DIRECTION => Copy out every line of the material below word for word, omitting the pictures.

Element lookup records
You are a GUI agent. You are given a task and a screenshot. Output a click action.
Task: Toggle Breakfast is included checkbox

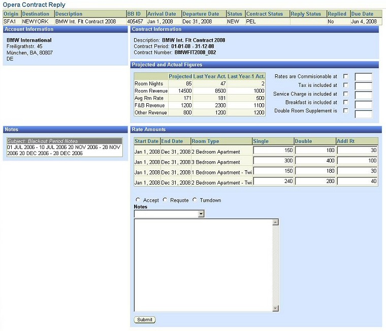(x=346, y=103)
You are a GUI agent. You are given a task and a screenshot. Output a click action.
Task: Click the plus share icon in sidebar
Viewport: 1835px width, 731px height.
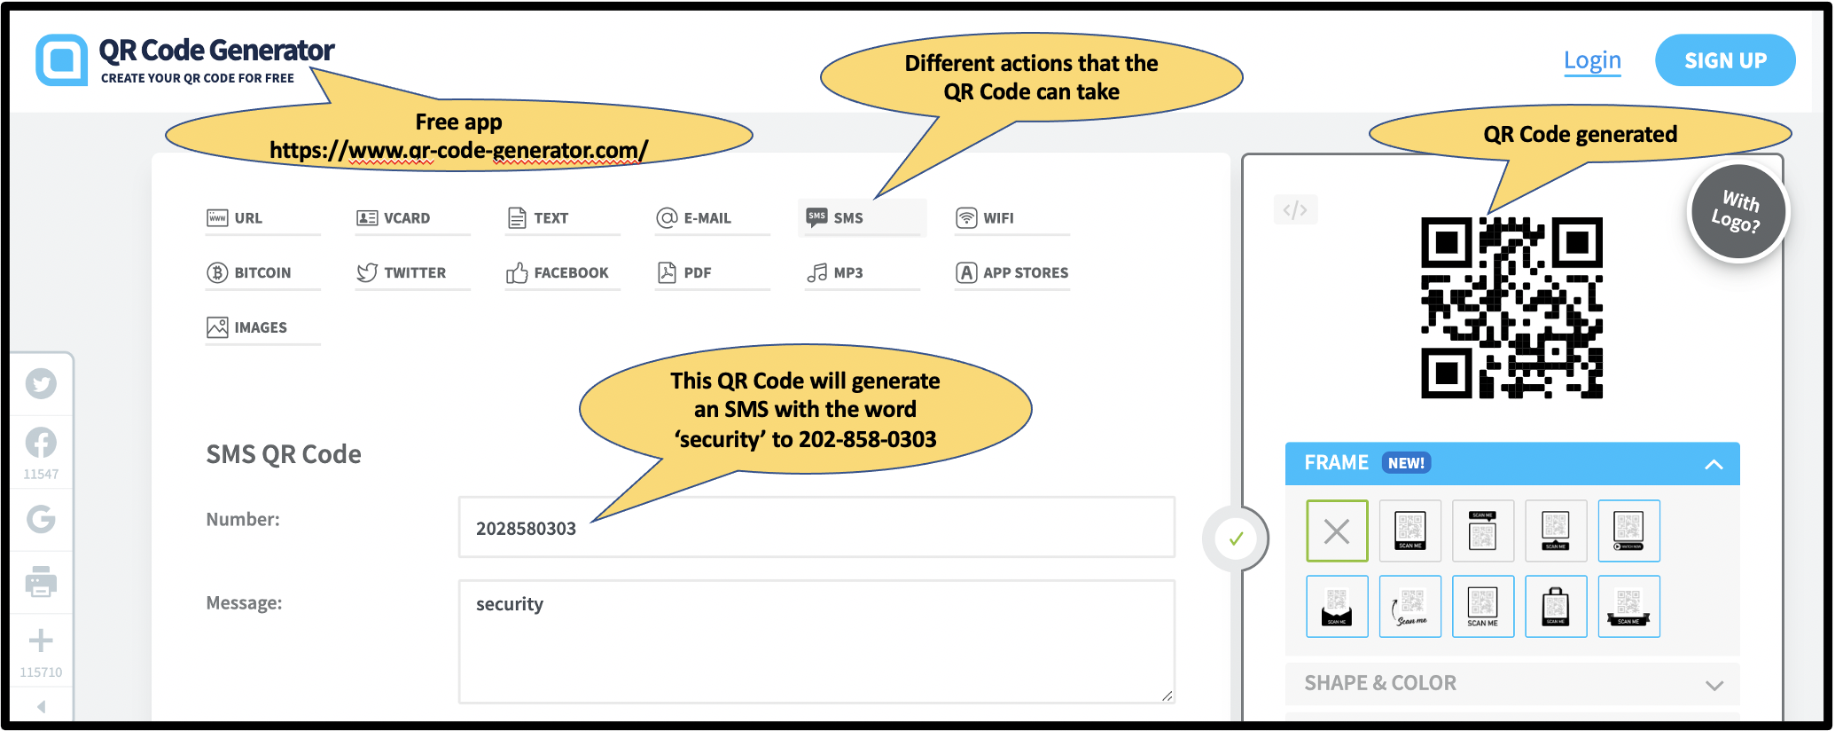(41, 641)
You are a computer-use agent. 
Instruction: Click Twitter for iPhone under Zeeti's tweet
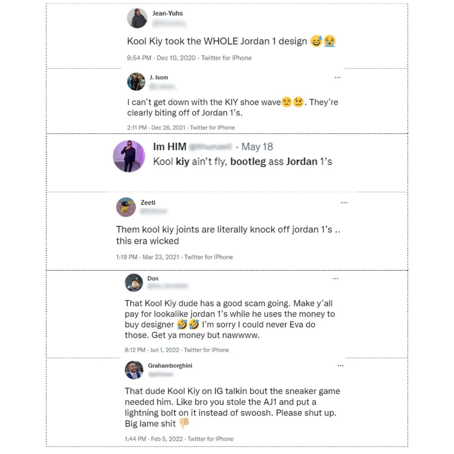pyautogui.click(x=209, y=257)
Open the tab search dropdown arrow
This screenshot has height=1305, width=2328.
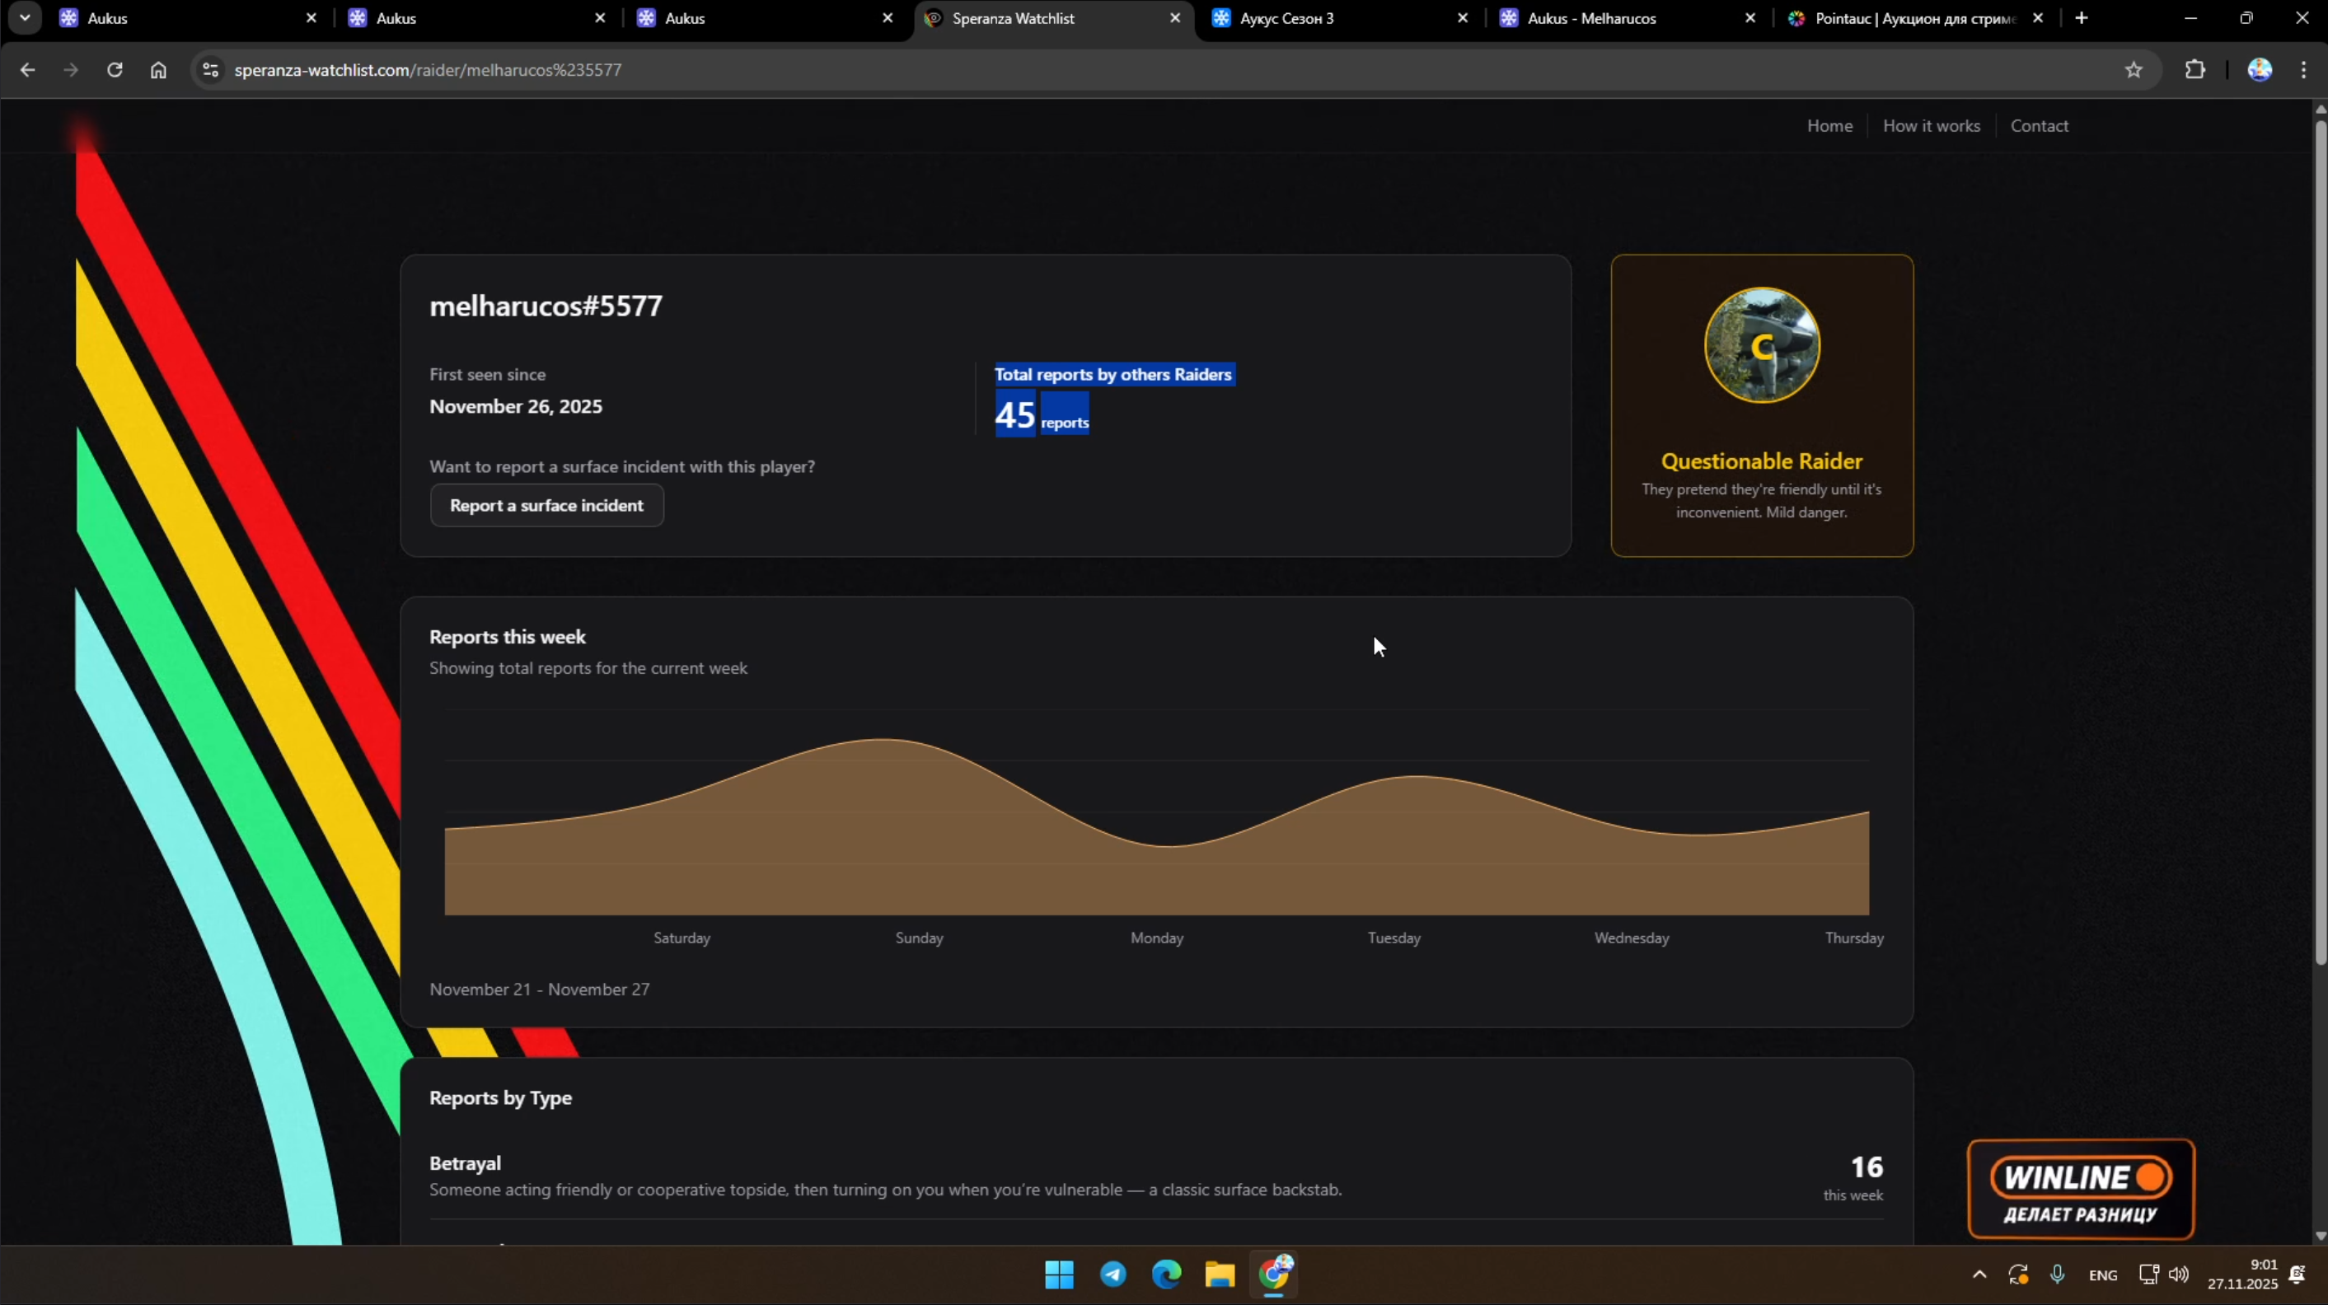click(x=24, y=17)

OUTPUT BELOW =>
You are a GUI agent. You are given a task and a screenshot. Output a click action.
Task: Toggle Breakfast is included checkbox

(x=346, y=103)
You are a GUI agent. You are given a task and a screenshot. Output a click action.
Task: Click the plus share icon in sidebar
Viewport: 1835px width, 731px height.
(41, 641)
You are a computer-use agent. 
Instruction: Click Twitter for iPhone under Zeeti's tweet
pyautogui.click(x=209, y=257)
Open the tab search dropdown arrow
This screenshot has height=1305, width=2328.
click(x=24, y=17)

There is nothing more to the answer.